-- Data for analysis follows --

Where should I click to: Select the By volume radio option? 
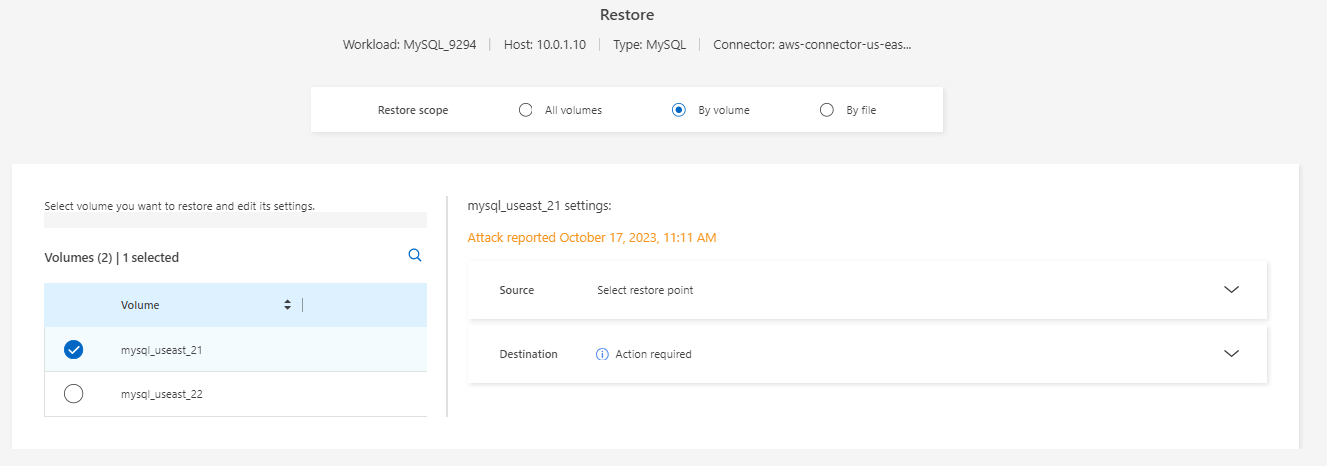tap(679, 110)
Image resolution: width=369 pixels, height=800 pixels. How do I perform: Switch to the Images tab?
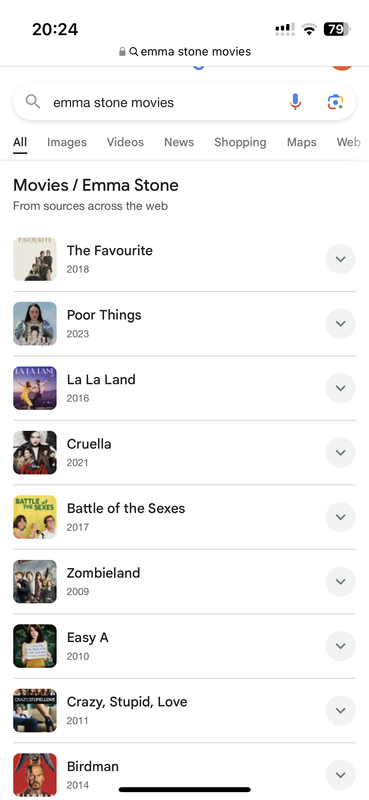tap(67, 142)

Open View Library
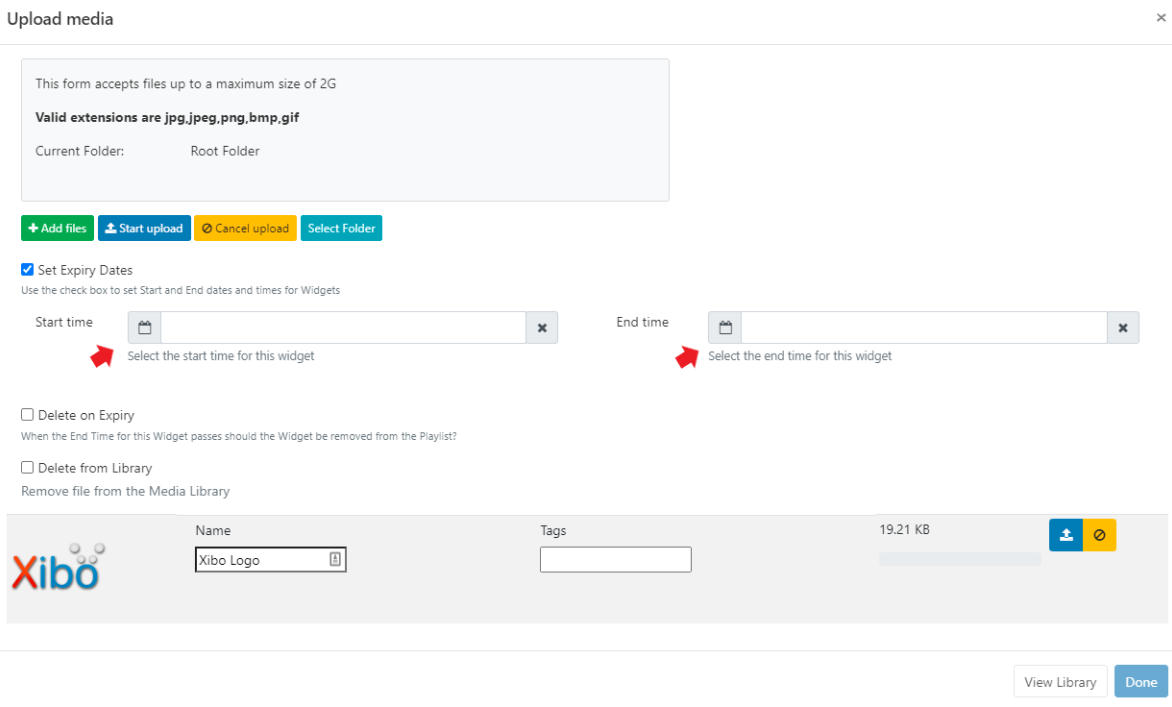coord(1060,682)
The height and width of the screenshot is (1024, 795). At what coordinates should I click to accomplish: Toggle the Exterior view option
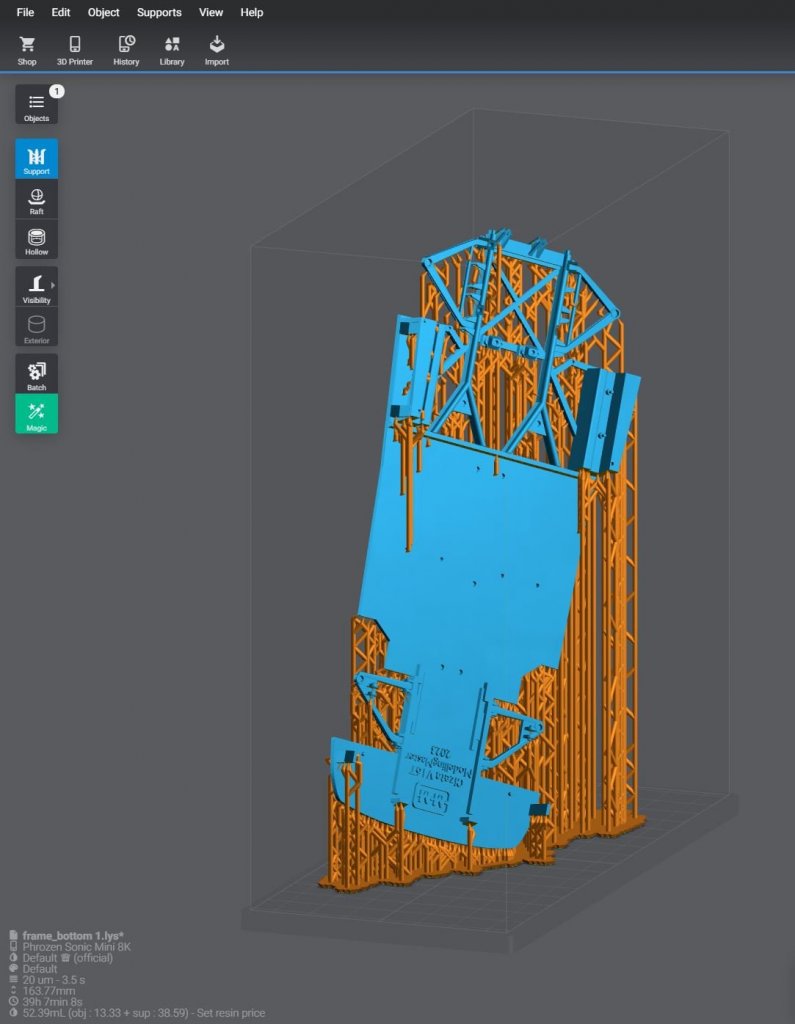(36, 328)
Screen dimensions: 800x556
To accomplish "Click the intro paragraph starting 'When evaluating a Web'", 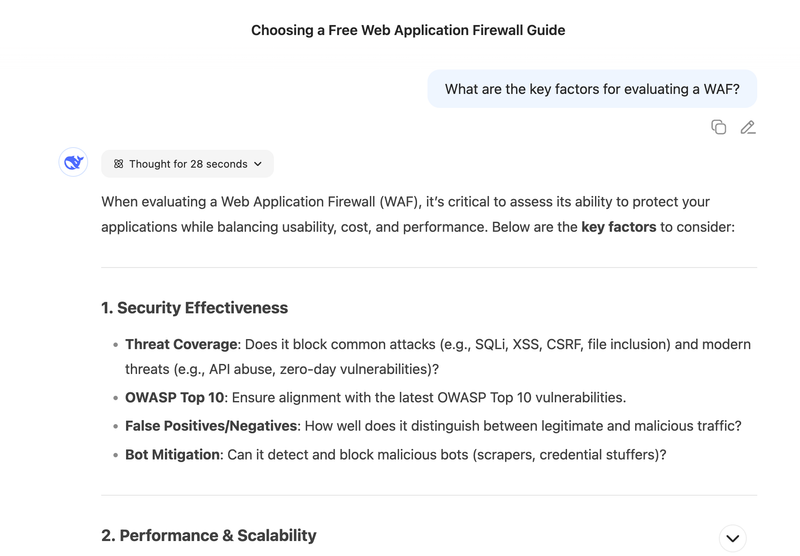I will pyautogui.click(x=418, y=214).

-- Data for analysis concluded --

• **Aim of the task**: What should come back is an exact copy of the lines above from the line with "Open View Library" to the line with "Screen dimensions: 800x556", both included, minus the pictures.

• **Response**:
Open View Library
coord(1060,682)
The height and width of the screenshot is (1024, 795). At what coordinates should I click to accomplish: Toggle the Exterior view option
(36, 328)
Screen dimensions: 800x556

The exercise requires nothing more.